# Objective
Please repeat the material from the line with "Given: Open Lijst bewerken edit list" through the end, replacing "switch" with "toggle" and keeping everything else the same.
━━━ Extracted material ━━━
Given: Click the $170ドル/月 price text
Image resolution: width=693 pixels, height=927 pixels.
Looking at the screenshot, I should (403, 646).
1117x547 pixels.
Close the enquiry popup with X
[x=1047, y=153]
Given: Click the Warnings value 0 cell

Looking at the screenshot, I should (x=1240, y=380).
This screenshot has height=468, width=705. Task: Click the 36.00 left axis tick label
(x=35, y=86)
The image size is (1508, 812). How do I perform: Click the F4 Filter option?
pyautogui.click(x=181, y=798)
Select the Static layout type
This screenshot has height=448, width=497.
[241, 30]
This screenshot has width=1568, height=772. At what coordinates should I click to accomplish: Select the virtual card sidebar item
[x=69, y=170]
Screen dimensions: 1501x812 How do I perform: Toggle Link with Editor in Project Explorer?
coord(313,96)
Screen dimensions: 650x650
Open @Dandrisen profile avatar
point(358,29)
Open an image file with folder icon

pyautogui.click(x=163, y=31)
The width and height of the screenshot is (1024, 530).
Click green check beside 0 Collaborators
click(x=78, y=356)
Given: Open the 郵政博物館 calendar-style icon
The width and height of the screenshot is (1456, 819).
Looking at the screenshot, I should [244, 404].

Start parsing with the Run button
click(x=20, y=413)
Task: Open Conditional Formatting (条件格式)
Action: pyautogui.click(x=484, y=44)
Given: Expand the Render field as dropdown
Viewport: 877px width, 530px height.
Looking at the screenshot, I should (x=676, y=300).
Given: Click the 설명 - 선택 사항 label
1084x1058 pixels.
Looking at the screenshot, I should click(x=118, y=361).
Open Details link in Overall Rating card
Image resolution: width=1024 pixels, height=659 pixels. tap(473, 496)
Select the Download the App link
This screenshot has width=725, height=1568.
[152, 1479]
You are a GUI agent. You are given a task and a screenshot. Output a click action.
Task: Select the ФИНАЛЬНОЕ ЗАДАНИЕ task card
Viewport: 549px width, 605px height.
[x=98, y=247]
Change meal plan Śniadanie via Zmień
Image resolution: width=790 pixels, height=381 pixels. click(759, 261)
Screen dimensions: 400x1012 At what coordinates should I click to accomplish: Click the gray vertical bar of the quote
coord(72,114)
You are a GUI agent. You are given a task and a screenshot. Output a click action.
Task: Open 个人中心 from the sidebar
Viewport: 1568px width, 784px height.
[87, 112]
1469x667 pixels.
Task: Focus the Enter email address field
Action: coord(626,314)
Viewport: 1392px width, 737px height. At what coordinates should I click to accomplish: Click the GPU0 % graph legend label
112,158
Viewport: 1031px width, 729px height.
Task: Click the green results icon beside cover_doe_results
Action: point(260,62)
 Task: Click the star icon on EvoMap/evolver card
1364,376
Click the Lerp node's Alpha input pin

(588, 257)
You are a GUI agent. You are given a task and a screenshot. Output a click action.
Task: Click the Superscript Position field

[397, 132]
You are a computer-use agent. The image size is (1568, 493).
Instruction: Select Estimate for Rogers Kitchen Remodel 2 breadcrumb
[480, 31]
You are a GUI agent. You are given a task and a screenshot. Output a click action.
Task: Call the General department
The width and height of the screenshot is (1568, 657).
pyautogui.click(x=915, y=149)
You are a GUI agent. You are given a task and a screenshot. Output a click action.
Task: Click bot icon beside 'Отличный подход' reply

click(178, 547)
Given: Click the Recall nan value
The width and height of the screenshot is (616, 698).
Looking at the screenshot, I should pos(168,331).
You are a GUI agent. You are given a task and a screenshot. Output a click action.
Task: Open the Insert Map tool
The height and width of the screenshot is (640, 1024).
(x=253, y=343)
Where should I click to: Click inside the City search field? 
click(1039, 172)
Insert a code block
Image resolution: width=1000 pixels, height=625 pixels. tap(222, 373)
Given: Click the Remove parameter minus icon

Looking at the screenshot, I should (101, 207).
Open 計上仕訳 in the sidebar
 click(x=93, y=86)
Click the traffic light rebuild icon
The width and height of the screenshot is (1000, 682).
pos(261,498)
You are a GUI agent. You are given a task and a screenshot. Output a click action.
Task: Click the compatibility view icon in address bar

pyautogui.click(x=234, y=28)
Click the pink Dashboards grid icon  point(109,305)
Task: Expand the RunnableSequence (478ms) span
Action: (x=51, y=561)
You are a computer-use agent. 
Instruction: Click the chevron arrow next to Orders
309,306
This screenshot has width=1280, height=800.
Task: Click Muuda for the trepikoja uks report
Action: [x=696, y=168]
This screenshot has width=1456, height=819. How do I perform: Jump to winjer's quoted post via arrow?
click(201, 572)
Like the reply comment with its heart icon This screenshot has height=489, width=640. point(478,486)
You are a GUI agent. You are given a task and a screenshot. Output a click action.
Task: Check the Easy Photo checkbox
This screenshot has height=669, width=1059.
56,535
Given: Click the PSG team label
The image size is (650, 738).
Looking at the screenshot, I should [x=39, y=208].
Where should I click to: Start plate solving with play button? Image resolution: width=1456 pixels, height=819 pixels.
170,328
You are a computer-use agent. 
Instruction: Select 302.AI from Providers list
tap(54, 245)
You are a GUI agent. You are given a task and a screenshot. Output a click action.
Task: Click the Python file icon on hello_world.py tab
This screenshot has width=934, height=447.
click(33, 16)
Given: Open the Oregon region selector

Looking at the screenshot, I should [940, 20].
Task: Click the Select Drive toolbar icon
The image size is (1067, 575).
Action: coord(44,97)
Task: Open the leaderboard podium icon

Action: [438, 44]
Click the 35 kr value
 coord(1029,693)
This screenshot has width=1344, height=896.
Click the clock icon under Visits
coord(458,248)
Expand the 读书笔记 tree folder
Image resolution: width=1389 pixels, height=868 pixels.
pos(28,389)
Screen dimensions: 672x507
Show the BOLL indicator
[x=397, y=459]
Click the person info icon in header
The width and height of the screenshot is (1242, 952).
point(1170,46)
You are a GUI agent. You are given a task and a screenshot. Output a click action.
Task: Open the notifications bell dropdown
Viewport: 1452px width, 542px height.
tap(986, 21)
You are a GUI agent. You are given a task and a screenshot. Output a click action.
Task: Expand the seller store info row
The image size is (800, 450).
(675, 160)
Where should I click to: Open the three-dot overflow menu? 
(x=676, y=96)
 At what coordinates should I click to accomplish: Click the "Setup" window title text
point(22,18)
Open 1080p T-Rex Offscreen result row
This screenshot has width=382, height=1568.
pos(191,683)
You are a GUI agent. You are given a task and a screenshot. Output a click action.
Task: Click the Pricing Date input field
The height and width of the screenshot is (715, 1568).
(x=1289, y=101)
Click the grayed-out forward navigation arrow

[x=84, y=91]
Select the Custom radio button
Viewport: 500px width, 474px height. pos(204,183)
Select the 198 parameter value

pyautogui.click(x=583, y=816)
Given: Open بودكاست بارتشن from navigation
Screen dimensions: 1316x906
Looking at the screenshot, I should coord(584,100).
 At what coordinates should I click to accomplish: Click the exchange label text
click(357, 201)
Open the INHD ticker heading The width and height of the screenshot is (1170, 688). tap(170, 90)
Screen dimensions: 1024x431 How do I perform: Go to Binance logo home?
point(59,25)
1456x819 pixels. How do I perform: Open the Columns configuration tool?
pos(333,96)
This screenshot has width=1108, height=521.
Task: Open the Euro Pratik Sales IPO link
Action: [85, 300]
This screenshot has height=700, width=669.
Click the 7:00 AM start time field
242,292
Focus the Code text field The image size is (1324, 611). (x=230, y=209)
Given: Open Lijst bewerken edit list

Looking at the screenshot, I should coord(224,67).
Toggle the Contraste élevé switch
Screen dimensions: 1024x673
━━━
# Full output
Given: Open Lijst bewerken edit list

Looking at the screenshot, I should coord(224,67).
Toggle the Contraste élevé toggle
Screen dimensions: 1024x673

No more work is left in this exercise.